(Word and item position data)
········

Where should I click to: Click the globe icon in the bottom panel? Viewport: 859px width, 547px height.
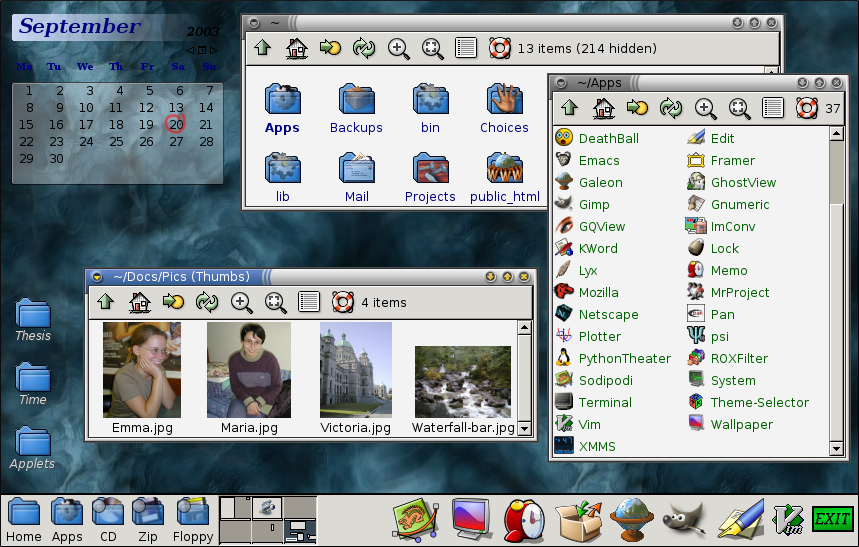tap(631, 519)
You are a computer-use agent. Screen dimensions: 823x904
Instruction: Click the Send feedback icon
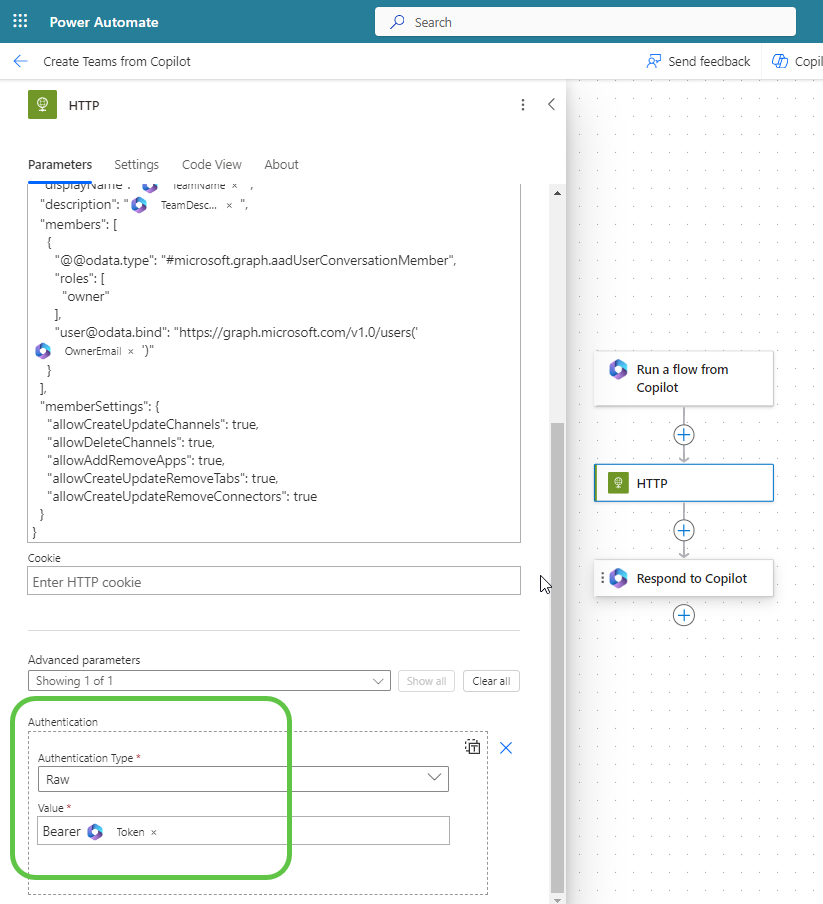654,61
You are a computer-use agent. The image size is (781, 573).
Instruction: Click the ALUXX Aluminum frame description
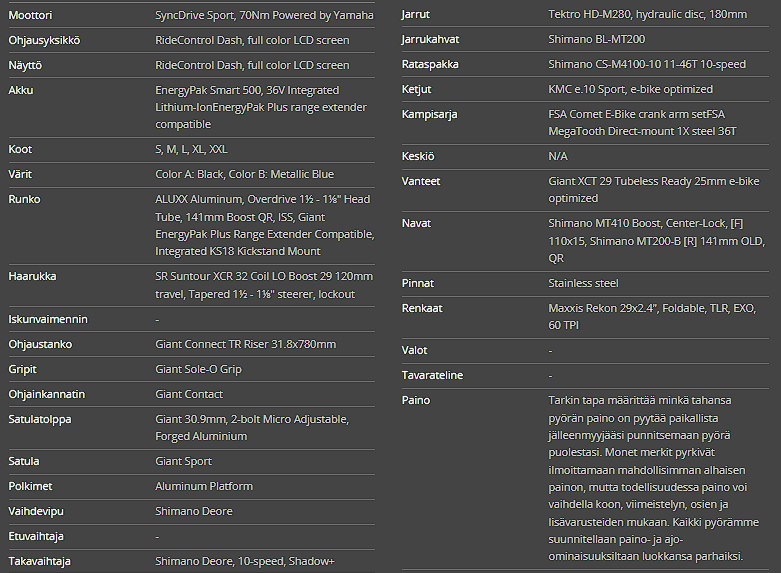tap(264, 225)
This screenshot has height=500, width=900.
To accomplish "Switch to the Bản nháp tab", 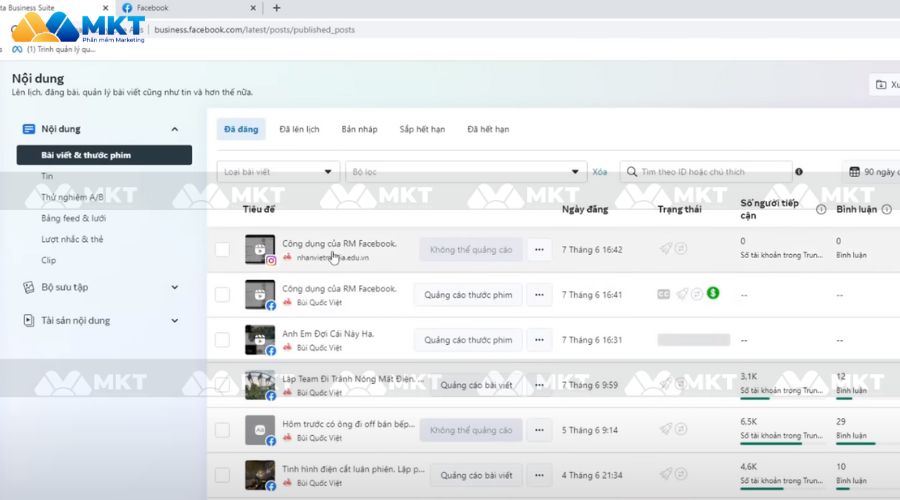I will [359, 129].
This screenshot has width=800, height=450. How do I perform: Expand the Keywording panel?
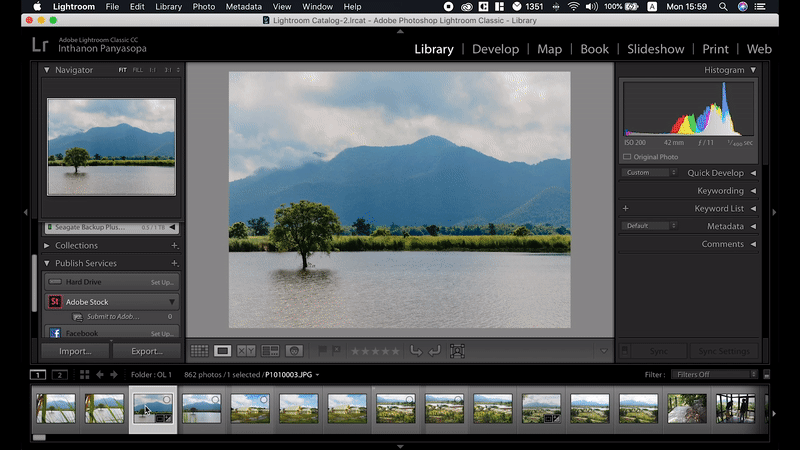coord(720,191)
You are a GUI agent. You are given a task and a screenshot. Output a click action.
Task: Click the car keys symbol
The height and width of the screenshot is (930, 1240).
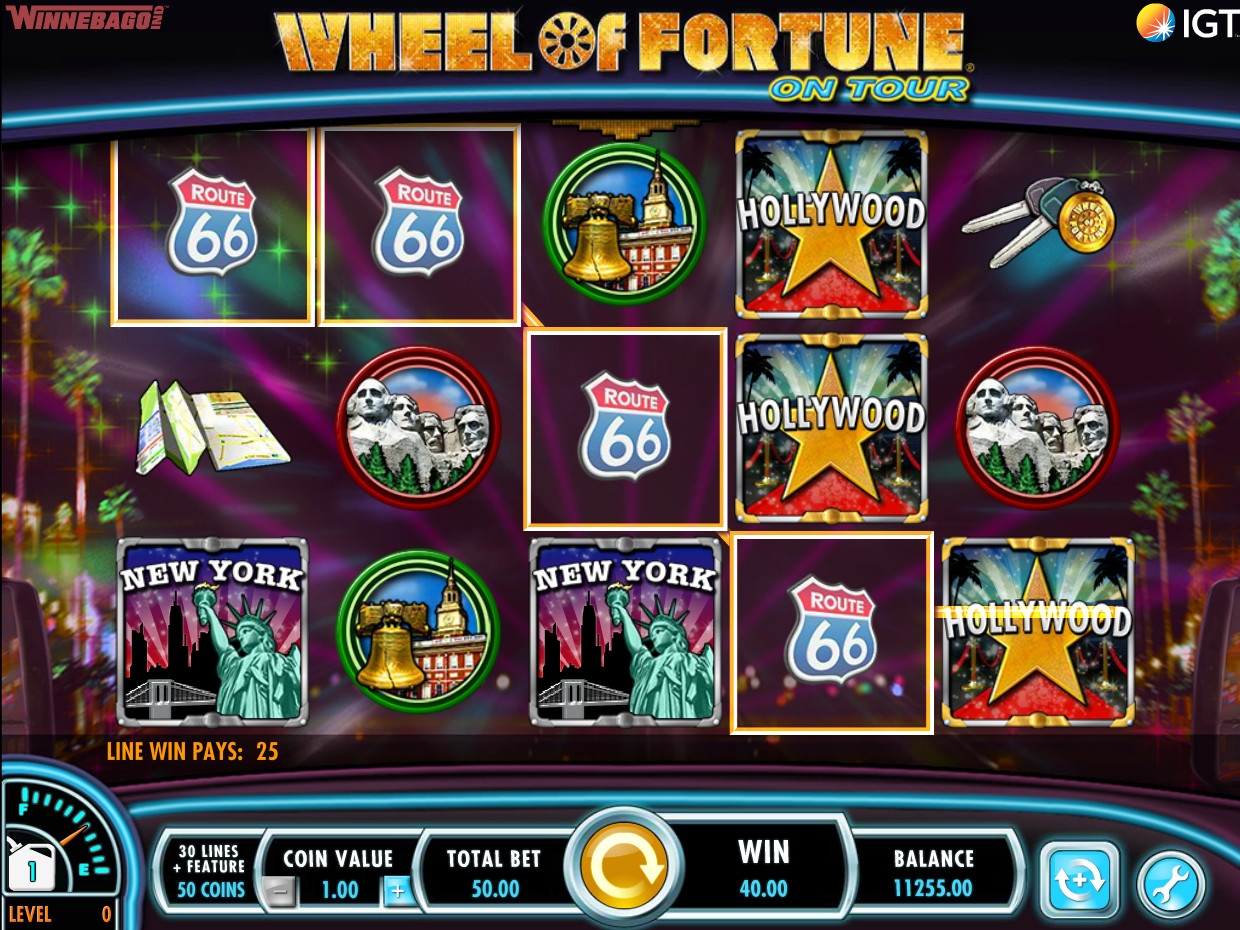coord(1038,221)
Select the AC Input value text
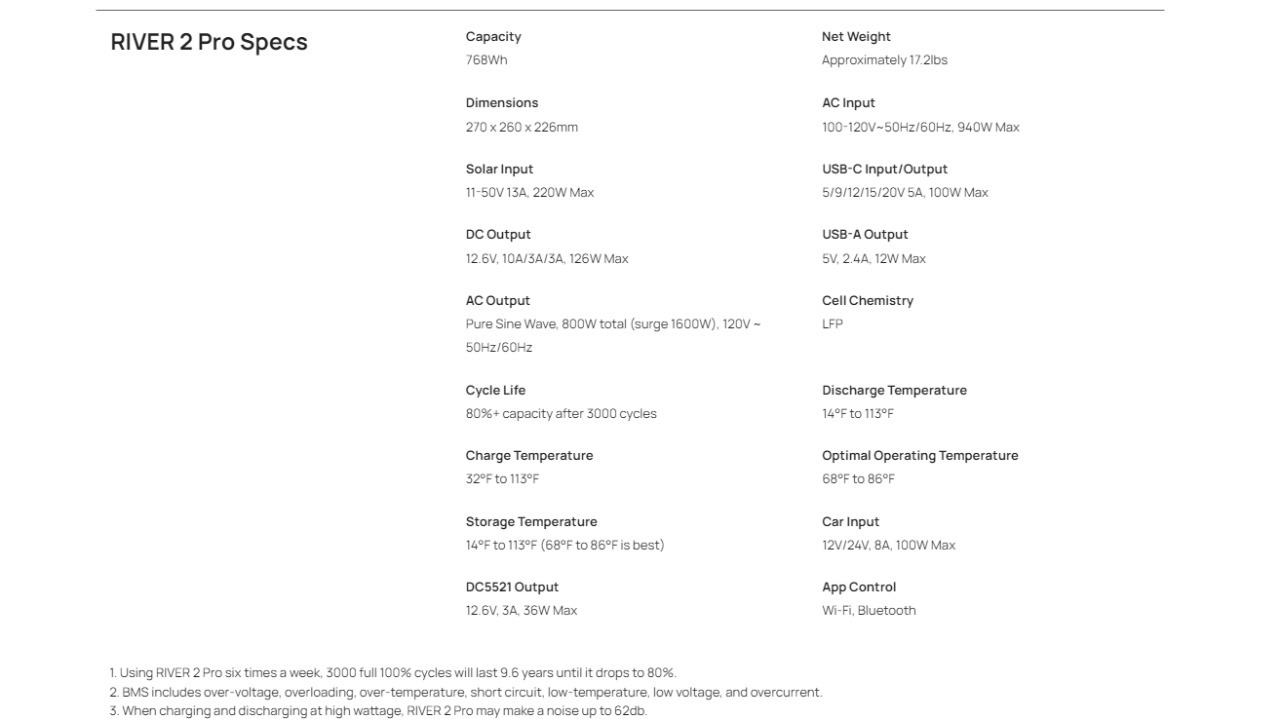Viewport: 1280px width, 719px height. (920, 127)
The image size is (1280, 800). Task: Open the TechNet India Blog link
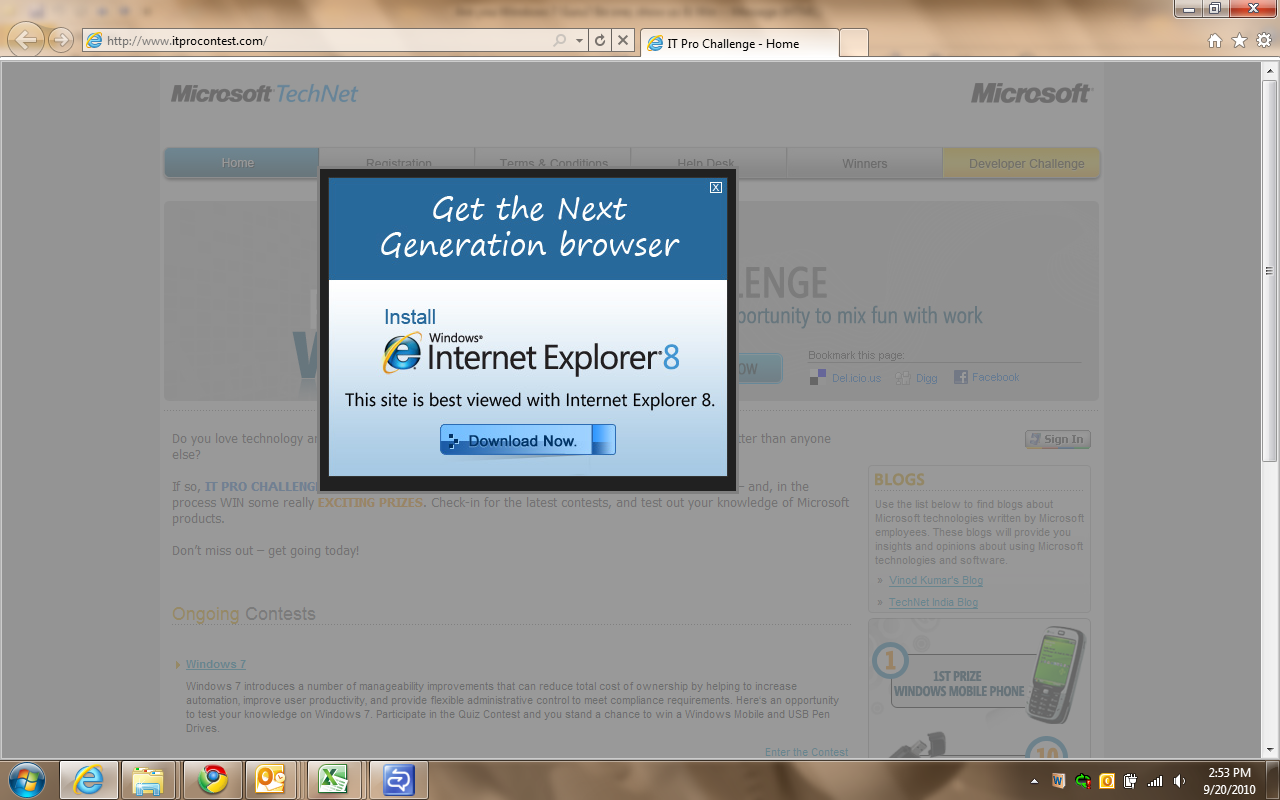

········

### Written request
Give the rows from the line containing "This screenshot has width=800, height=450." through the line containing "coord(1038,221)" as a JSON list of strings, one string per line, skipping blank lines and leaving out the pictures.

### Written solution
[
  "This screenshot has width=800, height=450. How do I perform: Expand the Keywording panel?",
  "coord(720,191)",
  "You are a GUI agent. You are given a task and a screenshot. Output a click action.",
  "Task: Click the car keys symbol",
  "The height and width of the screenshot is (930, 1240).",
  "coord(1038,221)"
]